Theoretically, the best way to play a game like rock-paper-scissors, which involves a string of random choices, is to be as random as possible so that your opponent can’t use patterns against you – reaching what’s called a Nash equilibrium (both players choosing at random). But people aren’t nearly as random as they try to be (or think they are).

Cognitive biases: The win-stay, lose-shift bias

Most employ what researchers from Zhejiang University in China call a ‘win-stay, lose-shift’ strategy. That doesn’t mean that someone will continue to throw scissors indefinitely, even if the opponent keeps throwing paper, but people are prejudiced towards what has just worked out for them and against what has just caused them to lose, even though it makes absolutely no sense in this context. The authors don’t claim to know exactly why this bias exists, but that doesn’t prevent other players from exploiting it.

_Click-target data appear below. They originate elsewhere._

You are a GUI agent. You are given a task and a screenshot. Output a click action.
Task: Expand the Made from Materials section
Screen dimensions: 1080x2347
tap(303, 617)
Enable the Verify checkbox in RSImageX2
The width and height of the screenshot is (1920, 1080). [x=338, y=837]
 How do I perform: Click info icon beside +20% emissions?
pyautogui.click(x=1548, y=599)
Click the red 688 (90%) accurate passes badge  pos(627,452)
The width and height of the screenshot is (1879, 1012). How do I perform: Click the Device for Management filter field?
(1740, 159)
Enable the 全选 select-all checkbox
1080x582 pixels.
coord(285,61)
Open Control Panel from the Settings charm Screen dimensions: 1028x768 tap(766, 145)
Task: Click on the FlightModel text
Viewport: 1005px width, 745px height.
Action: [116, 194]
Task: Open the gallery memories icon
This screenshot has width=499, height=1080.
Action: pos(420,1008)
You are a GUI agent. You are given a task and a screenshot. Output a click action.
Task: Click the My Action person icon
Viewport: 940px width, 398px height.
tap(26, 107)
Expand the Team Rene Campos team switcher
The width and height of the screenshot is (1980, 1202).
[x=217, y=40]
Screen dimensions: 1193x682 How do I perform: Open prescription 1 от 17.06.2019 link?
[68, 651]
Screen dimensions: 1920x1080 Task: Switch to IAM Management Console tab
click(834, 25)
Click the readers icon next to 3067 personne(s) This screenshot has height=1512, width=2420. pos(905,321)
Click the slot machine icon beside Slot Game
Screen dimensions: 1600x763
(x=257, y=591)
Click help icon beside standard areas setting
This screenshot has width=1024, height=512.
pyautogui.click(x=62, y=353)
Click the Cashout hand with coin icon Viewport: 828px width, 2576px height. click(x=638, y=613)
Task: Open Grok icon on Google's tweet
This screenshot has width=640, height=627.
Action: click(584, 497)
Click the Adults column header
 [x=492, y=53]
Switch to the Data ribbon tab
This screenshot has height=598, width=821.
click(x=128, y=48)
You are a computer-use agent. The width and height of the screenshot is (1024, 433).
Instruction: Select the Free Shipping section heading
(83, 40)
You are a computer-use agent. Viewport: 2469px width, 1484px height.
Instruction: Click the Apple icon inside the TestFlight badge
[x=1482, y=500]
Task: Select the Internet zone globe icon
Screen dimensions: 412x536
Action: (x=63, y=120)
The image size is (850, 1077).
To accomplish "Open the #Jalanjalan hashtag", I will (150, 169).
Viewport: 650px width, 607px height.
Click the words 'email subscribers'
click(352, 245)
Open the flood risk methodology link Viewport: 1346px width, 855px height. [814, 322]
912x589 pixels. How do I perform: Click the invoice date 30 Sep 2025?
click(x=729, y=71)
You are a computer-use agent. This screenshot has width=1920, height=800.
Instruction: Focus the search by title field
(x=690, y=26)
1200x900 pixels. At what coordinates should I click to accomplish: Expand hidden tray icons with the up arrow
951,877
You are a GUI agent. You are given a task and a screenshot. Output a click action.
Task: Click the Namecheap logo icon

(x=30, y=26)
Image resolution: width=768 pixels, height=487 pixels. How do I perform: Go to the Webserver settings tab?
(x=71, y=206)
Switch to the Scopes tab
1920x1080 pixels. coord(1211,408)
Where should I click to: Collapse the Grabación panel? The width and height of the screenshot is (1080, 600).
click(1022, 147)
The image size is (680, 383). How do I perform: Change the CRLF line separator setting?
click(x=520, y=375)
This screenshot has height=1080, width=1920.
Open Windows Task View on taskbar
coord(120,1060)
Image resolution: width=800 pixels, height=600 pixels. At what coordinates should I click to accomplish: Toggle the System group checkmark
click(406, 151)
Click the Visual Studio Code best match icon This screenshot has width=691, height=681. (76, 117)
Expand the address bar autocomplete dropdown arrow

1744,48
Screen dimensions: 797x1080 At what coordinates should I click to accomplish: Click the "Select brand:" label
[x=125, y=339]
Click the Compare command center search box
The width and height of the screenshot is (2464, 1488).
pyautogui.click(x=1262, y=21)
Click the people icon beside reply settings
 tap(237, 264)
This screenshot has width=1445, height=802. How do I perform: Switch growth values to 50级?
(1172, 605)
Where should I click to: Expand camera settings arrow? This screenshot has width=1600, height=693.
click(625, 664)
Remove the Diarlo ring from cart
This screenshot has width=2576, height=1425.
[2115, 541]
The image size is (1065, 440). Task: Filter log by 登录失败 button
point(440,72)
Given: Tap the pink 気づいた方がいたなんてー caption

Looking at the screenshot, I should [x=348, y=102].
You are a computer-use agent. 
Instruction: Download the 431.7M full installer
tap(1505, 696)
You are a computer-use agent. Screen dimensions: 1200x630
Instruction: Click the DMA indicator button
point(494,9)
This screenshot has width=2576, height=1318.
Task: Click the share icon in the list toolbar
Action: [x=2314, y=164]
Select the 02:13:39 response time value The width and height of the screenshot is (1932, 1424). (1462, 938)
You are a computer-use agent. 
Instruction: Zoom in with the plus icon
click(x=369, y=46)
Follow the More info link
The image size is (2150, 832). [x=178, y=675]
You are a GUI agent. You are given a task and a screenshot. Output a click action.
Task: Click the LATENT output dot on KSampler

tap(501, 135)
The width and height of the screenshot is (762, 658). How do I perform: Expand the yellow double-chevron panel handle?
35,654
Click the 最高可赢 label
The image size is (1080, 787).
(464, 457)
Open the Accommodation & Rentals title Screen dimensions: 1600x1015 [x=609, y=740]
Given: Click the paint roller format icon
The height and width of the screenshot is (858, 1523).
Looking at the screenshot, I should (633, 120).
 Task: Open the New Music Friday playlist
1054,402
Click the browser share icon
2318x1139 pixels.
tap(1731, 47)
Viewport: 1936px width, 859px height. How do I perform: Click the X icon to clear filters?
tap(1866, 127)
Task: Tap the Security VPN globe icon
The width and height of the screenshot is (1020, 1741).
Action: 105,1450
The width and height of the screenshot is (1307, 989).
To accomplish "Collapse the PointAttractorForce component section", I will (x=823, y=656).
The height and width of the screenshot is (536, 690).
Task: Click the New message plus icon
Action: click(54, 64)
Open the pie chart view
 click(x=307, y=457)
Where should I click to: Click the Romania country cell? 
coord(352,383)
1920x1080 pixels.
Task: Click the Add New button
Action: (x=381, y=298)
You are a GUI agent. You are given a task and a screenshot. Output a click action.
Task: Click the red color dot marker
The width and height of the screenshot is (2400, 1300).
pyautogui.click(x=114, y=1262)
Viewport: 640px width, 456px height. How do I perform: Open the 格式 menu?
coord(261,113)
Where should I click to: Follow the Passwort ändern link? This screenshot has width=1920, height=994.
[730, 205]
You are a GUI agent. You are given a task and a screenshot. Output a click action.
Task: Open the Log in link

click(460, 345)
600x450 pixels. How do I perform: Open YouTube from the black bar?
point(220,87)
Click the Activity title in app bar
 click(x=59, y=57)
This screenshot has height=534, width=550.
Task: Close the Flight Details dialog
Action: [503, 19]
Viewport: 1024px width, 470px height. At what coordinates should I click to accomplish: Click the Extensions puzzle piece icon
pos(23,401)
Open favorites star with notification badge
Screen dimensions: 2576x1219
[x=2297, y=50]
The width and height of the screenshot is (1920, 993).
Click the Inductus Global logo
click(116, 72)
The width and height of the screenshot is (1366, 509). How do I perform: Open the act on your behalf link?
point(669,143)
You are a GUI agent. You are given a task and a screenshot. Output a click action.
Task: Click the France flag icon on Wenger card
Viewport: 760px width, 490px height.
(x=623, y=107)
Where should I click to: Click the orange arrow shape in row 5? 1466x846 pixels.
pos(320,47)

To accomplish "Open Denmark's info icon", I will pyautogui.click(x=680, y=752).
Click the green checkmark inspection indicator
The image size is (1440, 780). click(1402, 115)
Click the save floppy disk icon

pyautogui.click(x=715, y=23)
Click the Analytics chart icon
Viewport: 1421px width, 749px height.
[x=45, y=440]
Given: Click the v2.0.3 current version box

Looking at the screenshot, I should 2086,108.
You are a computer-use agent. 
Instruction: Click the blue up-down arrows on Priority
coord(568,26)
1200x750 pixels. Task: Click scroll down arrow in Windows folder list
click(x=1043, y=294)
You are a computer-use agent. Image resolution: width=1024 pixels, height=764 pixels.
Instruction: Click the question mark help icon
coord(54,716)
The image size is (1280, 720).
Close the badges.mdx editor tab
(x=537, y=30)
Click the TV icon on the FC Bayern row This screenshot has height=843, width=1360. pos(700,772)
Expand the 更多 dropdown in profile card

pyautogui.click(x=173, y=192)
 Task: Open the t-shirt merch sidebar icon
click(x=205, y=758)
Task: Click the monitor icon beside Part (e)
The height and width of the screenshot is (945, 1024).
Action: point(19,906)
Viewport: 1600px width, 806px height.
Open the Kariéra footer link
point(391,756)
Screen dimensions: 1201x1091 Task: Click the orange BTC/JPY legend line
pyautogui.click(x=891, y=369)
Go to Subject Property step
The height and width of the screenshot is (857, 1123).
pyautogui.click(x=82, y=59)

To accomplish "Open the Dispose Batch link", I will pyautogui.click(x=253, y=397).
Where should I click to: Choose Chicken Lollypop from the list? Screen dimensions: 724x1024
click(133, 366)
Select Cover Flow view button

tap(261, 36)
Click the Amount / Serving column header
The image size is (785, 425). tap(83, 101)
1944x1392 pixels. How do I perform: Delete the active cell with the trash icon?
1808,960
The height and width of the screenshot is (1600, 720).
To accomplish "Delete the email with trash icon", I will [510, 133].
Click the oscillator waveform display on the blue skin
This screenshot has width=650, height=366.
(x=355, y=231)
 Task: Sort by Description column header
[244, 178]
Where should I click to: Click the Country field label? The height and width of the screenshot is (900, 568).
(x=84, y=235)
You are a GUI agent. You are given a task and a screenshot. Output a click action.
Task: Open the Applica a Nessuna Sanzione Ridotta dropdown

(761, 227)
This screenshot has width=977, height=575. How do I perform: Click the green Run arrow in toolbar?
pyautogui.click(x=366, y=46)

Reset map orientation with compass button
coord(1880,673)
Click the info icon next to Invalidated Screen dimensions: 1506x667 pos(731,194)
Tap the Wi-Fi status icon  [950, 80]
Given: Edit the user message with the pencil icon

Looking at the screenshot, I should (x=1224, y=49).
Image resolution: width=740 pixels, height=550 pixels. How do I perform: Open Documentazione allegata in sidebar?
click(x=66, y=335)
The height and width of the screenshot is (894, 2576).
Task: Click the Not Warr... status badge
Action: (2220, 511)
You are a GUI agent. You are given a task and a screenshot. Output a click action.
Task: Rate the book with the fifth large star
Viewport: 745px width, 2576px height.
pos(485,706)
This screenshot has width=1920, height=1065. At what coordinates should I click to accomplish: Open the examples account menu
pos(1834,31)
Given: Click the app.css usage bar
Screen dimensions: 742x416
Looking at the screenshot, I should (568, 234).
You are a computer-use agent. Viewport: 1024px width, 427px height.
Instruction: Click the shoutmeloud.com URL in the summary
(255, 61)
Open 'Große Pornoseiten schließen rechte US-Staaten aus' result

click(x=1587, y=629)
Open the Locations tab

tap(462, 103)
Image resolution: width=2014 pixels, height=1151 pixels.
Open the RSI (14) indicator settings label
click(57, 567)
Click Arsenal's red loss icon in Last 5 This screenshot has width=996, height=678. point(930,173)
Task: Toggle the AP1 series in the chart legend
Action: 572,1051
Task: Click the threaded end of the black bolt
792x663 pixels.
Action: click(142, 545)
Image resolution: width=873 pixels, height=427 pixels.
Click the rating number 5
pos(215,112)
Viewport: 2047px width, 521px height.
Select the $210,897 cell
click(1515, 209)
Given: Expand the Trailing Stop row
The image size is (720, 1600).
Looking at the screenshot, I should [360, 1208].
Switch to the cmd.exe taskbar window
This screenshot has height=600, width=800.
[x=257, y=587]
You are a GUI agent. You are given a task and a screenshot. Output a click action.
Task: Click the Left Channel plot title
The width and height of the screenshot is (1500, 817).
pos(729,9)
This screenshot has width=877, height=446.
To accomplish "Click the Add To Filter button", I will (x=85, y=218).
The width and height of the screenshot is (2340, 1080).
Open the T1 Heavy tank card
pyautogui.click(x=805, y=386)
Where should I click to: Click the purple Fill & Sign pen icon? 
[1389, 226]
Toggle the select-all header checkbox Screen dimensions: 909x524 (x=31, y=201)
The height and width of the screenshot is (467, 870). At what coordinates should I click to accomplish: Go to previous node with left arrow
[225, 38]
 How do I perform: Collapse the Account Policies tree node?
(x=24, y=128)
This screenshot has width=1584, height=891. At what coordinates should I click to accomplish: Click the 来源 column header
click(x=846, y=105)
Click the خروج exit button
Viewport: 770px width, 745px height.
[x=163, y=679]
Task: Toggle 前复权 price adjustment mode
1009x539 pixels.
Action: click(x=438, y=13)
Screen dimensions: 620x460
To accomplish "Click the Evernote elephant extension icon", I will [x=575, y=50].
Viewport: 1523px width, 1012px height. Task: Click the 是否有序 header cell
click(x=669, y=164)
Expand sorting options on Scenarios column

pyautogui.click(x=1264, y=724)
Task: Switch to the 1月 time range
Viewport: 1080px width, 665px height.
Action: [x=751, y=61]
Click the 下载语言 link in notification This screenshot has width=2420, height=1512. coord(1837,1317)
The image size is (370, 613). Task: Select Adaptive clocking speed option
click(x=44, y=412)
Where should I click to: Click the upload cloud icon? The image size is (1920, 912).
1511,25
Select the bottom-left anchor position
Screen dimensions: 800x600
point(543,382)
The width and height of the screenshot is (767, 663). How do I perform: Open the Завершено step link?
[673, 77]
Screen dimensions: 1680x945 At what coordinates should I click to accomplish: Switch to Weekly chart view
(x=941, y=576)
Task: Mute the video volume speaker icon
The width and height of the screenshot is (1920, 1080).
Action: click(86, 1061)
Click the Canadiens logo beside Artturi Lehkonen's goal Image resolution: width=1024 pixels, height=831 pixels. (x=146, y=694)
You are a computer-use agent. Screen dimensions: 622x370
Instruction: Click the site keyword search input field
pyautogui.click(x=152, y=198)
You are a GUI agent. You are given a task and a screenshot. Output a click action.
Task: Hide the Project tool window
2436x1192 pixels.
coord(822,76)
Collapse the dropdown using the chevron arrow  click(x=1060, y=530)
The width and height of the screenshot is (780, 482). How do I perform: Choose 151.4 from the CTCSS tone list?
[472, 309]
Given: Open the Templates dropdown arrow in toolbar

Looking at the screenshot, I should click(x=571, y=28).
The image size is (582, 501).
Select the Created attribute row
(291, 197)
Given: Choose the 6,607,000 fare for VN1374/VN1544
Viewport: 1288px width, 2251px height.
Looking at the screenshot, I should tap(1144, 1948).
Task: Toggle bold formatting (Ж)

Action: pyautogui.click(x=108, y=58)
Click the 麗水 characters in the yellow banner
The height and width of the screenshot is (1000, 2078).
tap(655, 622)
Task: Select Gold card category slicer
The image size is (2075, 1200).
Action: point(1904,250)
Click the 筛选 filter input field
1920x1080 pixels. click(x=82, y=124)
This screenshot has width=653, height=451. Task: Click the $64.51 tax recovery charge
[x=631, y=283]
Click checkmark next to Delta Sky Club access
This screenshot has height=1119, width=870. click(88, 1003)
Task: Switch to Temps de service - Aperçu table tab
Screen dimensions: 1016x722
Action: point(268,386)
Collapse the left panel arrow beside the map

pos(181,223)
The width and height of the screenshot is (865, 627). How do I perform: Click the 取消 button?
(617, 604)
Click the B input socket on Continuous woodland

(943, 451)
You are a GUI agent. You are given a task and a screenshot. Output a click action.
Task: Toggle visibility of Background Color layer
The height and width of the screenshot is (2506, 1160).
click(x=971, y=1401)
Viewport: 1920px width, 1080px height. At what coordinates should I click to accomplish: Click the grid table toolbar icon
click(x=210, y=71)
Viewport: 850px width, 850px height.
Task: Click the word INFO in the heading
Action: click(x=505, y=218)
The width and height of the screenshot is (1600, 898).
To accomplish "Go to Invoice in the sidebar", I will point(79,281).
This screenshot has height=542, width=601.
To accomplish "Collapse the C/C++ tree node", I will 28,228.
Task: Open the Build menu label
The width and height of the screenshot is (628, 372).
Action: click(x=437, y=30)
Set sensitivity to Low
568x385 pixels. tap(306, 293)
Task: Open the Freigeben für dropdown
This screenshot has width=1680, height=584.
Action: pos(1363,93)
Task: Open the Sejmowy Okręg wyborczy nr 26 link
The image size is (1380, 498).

Knowing that your opponent’s choices are weighted, you can increase your win percentage by playing around it: if you’ve just won you should switch it up, and if you’ve just lost you should switch to whatever beats your opponents last choice.

“This collective behavior contradicts with the NE theory but it is quantitatively explained by a microscopic model of win-lose-tie conditional response without any adjustable parameter,” says the study (h/t Jordan Chittley at KN Live). “Our theoretical calculations reveal that this new strategy may offer higher payoffs to individual players in comparison with the NE mixed strategy.”

In other words, people aren’t rational even when they are trying to be, so you shouldn’t play the game as if they are.

Cognitive biases in the market

None of this is surprising for contrarian investors. The ‘win-stay, lose-shift’ strategy sounds an awful lot like the investors who inevitably flood into a market at the end of a bull run and then sell into a bear market. The idea that people (even as a group) are good at advancing their own interests and at pricing new information into the market just doesn’t jive with experience. Every time we see another asset bubble crash, we have more evidence that people’s decision making is plagued by cognitive biases. If there’s a useful lesson from the rock-paper-scissors study, it’s that you should take those biases into account when playing the market.